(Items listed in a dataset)
• • • • • • •
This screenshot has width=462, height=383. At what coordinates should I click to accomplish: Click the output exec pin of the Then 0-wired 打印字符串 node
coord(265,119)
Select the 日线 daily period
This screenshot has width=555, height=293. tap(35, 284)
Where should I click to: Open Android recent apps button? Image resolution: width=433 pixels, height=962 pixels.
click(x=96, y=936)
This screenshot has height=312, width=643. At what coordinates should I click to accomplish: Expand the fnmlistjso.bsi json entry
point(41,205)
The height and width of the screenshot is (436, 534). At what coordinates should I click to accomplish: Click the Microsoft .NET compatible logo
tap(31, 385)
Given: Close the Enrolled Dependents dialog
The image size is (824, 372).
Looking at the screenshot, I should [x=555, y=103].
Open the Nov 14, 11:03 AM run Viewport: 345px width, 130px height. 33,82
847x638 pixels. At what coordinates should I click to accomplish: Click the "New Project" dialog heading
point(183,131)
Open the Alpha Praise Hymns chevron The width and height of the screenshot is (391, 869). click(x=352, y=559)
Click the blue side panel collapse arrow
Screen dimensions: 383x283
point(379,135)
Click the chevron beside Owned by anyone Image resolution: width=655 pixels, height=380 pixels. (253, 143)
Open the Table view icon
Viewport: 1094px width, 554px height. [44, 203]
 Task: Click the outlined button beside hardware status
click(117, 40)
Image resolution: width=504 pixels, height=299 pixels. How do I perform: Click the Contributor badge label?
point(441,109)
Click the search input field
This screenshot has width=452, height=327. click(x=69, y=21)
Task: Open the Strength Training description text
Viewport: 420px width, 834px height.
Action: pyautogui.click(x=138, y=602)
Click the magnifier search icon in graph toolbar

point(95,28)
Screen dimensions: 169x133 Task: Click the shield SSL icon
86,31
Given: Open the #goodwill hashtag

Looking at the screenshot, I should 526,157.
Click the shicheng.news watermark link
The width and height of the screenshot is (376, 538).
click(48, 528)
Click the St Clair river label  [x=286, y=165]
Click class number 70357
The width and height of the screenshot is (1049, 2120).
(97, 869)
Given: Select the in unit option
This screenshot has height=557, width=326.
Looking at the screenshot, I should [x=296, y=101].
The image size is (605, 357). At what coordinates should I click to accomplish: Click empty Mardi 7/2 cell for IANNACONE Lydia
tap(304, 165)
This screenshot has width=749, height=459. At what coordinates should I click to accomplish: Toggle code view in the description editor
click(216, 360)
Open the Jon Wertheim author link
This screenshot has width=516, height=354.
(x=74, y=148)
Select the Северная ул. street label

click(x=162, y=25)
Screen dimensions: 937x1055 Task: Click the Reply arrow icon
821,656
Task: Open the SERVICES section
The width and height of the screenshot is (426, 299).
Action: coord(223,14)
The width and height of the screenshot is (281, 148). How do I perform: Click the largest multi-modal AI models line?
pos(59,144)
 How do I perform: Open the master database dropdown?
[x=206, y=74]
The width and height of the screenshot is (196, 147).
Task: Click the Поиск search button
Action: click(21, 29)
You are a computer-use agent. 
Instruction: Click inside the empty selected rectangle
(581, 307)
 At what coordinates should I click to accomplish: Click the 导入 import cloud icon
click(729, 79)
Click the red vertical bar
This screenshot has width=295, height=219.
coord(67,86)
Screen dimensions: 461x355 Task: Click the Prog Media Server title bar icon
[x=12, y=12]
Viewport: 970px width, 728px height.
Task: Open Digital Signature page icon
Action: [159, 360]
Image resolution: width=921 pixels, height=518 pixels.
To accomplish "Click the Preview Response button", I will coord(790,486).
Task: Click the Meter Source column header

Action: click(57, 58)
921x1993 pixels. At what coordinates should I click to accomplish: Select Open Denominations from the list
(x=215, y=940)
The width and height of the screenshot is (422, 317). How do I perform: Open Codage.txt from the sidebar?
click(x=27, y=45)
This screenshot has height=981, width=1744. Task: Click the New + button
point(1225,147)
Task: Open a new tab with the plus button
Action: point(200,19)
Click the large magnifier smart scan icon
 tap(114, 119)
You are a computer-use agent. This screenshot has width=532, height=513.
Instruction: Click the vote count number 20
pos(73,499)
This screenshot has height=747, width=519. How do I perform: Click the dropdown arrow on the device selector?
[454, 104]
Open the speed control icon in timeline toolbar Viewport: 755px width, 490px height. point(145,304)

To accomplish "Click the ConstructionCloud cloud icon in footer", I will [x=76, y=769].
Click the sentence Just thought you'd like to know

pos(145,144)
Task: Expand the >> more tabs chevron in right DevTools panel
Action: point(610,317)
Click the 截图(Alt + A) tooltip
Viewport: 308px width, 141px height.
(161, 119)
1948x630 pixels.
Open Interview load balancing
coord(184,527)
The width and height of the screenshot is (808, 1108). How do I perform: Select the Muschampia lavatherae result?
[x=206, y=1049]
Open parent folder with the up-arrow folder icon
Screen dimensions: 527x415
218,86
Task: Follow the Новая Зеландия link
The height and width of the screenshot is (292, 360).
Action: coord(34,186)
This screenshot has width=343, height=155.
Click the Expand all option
• • • • • • •
• _Activity_
Working from the data above, extract solely the lines from the one containing "1948x630 pixels." through the one containing "Task: Follow the Новая Зеландия link", exactly as they appear, both included.

• _Output for this task_
1948x630 pixels.
Open Interview load balancing
coord(184,527)
The width and height of the screenshot is (808, 1108). How do I perform: Select the Muschampia lavatherae result?
[x=206, y=1049]
Open parent folder with the up-arrow folder icon
Screen dimensions: 527x415
218,86
Task: Follow the Новая Зеландия link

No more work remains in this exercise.